Cambridge officials are notifying the state that the city has no use for the problem-plagued Edward J. Sullivan Courthouse.
“I think it truly is best imploded,” said City Manager Robert Healy to the City Council Monday.
In April, the state Division of Capital Asset Management began asking other government agencies, including the City of Cambridge, if they have any public use for the 22-story building on Thorndike Street in East Cambridge.
Kevin Flanigan, a deputy director for DCAM, said Tuesday that no agencies have come forward expressing interest in the building.
The state is preparing a request for proposals in an effort to sell the building, Flanigan said.
The high rise used to be the home of the Middlesex Superior Court and the Cambridge District Court. But the superior court has temporarily relocated to Woburn because of asbestos problems in the building, and the district court relocated to Medford. The only tenants in the building now are prisoners in the county jail, and the state is working with Middlesex County Sheriff James DiPaola to relocate the prisoners to Middlesex County House of Correction in Billerica.
City Councilor Tim Toomey had asked that the city consider if it has any re-use for the building, but he said he would also like to see the building destroyed.
In his comments to the state, Healy said the old courthouse is a “throwback to another era” that has a lack of parking and great height in a neighborhood of low-scaled residential uses.
He told the council that the cost of rehabbing the building and the asbestos removal would also be high.
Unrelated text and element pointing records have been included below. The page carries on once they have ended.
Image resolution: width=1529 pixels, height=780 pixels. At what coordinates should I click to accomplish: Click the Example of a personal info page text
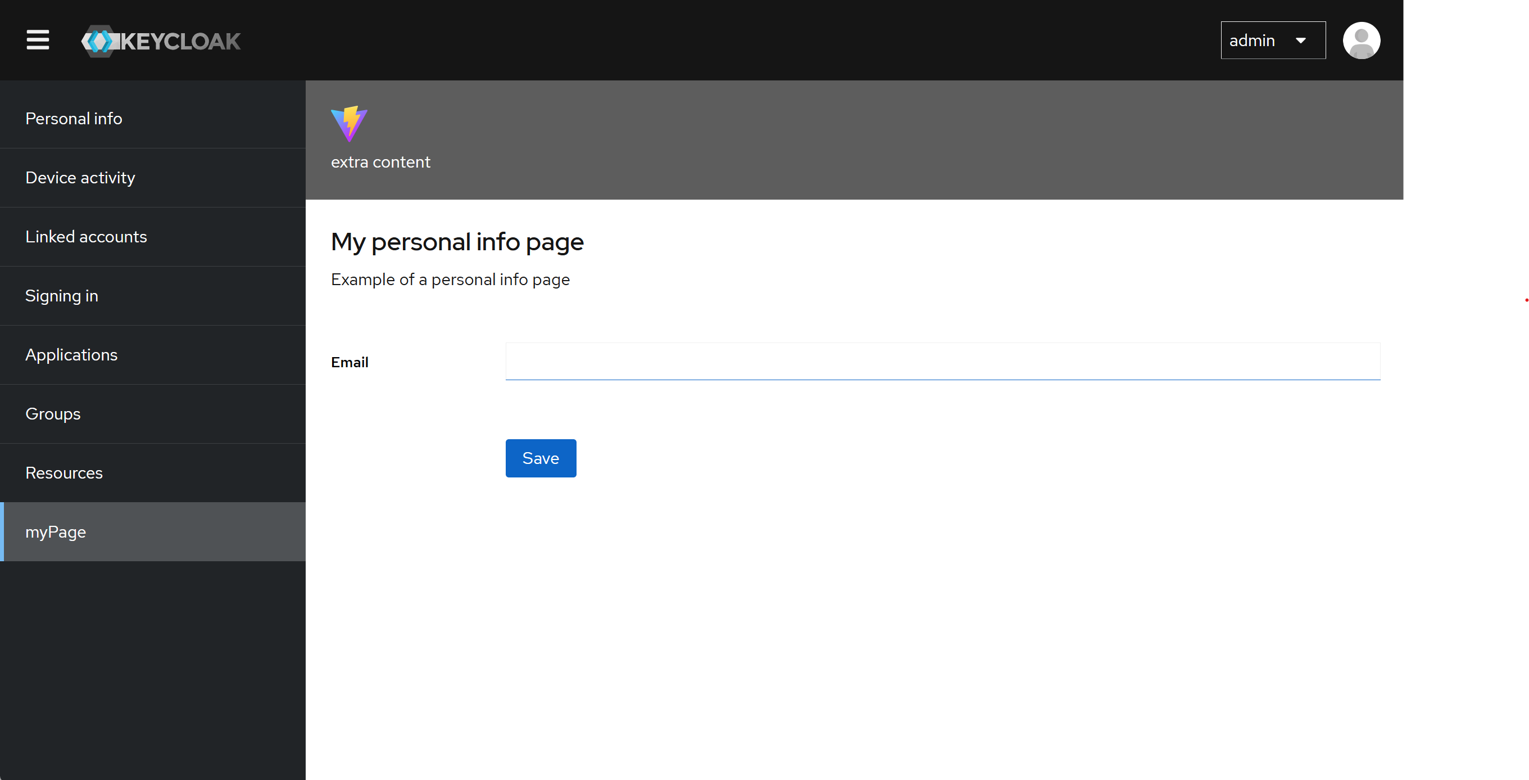pos(450,279)
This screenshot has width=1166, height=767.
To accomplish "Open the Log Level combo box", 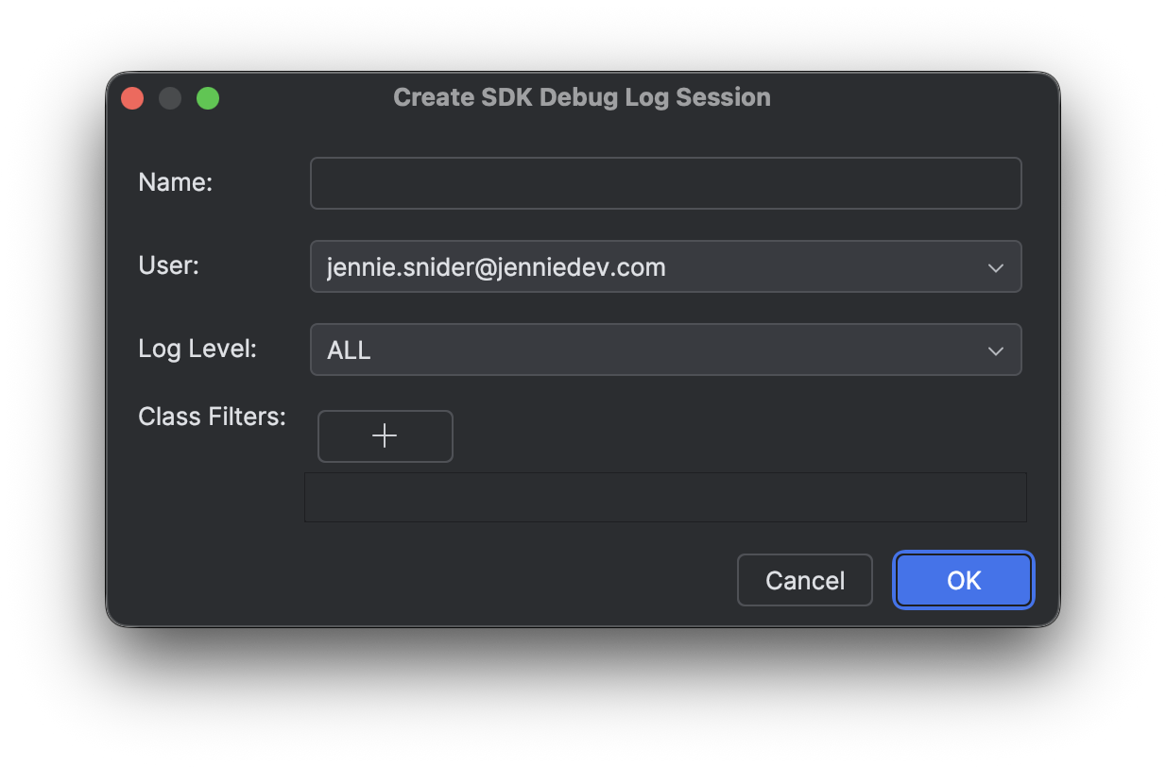I will (666, 349).
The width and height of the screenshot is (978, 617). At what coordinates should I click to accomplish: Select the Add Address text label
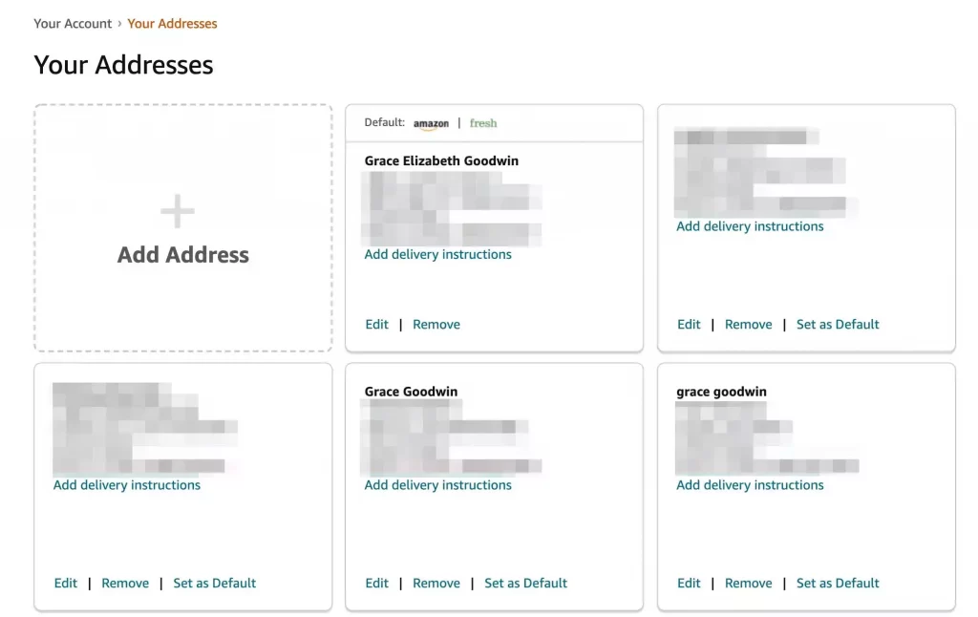(x=182, y=254)
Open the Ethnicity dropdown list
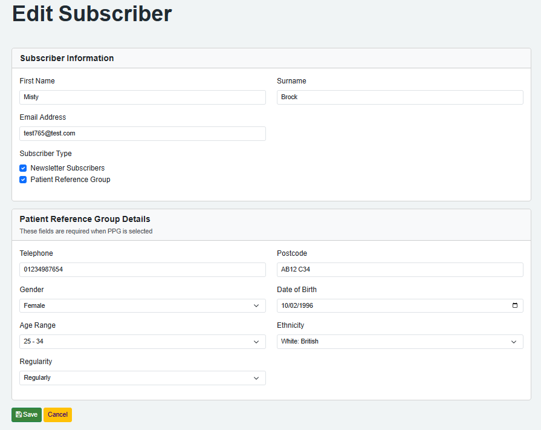 400,342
In 2006, DCAM estimated the cost of the needed renovations at the building at $130 million. The building was valued at $40 million to $50 million in 2007, but DCAM said last month that the real estate market has changed since then and the value is no longer reliable.
Healy told the council that he believes the state is seeking about $40 million for the building. Flanigan said no price has been set.
“I don’t think that given everything that has been described that this building fetches anything near what the state believes that it can because of the tremendous costs of rehabbing the building,” Healy said.